An amp for every occasion

4 mins read

Originally developed to support analogue computers, the op amp has an elegantly simple core design.

Simply by wiring in different feedback configurations using passives, it can be massaged into roles that include buffers and integrators as well has high-gain amplifiers. It is little wonder the op amp has been as successful as it has been.

Because the op amp is so readily tuneable, we might expect a few core parts to do almost any job, and for the circuit to be ripe for integration. In practice, the choice of discrete op amps has never been wider.

Steve Logan, executive business manager for Maxim Integrated’s core products groups, says: “If you don’t need terribly high bandwidth, high voltage for industrial systems or very low voltage for portable designs, those are times when op amps can be integrated.”

Op amps often interface electronics to the outside world, so they need to take account of numerous subtly different edge cases, which pushes designers to discrete options. Each variant uses a specific choice of process and circuit topology to take on a job. Logan cites the wrist-worn heart rate monitor, which measures the light reflected back from a green LED. In these systems, input current noise has a large effect on signal quality, calling for op amps that can deliver much lower levels than generic options.

Signal-conditioning of systems can turn out to be more complex than first appears, Logan says. “One application that’s not immediately obvious is driving a high-speed, high-resolution SAR A/D converter; it can be pretty demanding circuitry. The difference between a SAR and sigma-delta is in how it takes a big gulp of current. The op amp has to settle quickly, so you are talking settling time, slew rate and total harmonic distortion. You may need multiple stages to get the settling time, along with an input buffer, plus a gain stage and filter stage in front of that. You might think at first: how tough can it be? Then it turns into a two- or three-stage op-amp circuit.”

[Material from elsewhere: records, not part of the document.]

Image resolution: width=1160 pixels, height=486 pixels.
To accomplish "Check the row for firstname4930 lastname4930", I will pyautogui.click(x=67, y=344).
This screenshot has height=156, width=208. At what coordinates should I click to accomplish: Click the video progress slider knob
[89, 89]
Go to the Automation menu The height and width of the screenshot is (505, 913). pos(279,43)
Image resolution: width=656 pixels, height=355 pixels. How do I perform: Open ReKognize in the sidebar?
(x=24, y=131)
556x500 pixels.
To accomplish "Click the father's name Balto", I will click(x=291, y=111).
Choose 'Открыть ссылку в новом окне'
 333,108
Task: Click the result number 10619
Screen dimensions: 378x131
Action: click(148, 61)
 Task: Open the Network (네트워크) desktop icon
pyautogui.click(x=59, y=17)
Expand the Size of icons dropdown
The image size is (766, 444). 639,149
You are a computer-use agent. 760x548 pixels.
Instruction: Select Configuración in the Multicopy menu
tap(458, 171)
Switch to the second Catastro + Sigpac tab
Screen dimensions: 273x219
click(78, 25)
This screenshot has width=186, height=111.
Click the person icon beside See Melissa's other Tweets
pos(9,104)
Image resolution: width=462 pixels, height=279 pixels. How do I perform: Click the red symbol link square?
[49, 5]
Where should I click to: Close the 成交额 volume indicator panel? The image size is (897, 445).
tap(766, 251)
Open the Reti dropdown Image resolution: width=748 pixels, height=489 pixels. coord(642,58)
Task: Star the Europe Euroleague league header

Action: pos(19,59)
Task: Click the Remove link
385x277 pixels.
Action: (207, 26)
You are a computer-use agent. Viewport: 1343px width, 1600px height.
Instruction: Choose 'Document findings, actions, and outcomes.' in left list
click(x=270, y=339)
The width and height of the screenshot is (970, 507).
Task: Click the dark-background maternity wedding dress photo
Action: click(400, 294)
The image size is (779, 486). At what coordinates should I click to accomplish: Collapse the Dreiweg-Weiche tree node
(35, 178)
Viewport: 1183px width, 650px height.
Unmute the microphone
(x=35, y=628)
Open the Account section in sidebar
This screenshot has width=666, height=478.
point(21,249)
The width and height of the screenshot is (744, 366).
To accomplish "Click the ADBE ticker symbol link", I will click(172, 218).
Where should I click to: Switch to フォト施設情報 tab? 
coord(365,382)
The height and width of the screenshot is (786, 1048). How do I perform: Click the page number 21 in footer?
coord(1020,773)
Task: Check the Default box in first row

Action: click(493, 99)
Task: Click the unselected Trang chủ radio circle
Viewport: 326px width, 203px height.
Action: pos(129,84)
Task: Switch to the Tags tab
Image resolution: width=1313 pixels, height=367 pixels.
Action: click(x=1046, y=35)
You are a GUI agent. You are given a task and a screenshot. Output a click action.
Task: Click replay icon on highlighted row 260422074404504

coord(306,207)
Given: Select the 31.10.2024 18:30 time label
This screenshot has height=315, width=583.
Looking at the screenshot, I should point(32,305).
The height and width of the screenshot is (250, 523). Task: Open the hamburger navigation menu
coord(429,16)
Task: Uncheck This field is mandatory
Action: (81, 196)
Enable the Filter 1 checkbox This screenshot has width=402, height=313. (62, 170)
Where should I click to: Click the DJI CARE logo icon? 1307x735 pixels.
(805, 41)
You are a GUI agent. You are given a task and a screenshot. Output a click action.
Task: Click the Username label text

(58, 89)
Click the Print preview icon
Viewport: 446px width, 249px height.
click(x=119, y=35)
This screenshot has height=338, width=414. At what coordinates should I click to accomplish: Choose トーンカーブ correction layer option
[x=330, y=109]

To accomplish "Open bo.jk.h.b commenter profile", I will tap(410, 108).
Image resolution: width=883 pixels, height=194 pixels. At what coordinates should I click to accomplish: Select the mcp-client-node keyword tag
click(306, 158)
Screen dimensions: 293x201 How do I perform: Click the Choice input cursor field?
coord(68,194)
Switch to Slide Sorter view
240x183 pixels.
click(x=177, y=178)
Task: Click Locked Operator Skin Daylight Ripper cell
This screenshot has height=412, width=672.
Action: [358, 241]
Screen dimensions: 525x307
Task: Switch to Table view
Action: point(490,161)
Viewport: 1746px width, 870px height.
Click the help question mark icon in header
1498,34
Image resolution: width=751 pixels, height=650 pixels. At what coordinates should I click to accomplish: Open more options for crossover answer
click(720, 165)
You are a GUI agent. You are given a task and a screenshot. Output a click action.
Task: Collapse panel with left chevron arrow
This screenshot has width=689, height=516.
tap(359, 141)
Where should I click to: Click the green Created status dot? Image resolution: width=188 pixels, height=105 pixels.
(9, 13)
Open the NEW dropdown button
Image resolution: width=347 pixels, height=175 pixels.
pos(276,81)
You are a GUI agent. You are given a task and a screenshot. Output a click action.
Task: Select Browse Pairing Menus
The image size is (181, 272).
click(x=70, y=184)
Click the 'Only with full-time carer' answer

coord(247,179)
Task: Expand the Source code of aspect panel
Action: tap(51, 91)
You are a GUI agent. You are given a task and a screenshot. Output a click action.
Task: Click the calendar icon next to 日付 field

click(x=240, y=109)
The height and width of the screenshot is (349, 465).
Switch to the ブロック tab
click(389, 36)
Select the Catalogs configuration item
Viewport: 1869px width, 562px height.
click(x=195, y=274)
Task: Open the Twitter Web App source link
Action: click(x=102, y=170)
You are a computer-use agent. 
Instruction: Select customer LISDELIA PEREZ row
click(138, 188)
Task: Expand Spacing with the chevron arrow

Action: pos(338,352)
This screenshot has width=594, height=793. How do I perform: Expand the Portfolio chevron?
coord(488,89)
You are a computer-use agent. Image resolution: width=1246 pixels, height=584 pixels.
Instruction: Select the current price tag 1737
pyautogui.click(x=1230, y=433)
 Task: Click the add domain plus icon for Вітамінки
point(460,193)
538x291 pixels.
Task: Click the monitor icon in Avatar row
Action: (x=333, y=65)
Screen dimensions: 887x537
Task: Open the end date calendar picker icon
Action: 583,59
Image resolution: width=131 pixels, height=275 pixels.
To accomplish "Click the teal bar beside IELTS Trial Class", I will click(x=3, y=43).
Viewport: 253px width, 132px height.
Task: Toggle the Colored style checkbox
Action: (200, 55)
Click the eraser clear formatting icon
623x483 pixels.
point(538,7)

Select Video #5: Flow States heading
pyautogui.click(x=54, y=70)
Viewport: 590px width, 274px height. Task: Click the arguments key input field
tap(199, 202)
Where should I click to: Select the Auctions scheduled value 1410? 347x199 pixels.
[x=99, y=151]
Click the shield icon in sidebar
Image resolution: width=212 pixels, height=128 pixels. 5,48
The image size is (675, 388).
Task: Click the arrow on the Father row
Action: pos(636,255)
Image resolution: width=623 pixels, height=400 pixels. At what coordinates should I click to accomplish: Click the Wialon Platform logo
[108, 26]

Dwight Byrd, marketing manager at Texas Instruments, says: “As demand for further sensors and signals increases, better conditioning and amplification of the sensor becomes paramount, thus making the proliferation of op amps possible.”

Art Eck, senior product marketing manager at Microchip Technology, adds: “We see a trend toward more designer op amps: op amps that are built for a particular application or set of applications.”

Microchip product marketing manager Kevin Tretter notes changes in application needs are creating new problems for op-amp components to address. “With the rapid expansion of wireless capabilities the industry has seen over the years, the presence of electromagnetic interference is becoming a larger issue. Sensitive analogue sensor circuits commonly sit next to wireless communication modules. More and more amplifier manufacturers are trying to combat the adverse effects by implementing on-chip filtering.”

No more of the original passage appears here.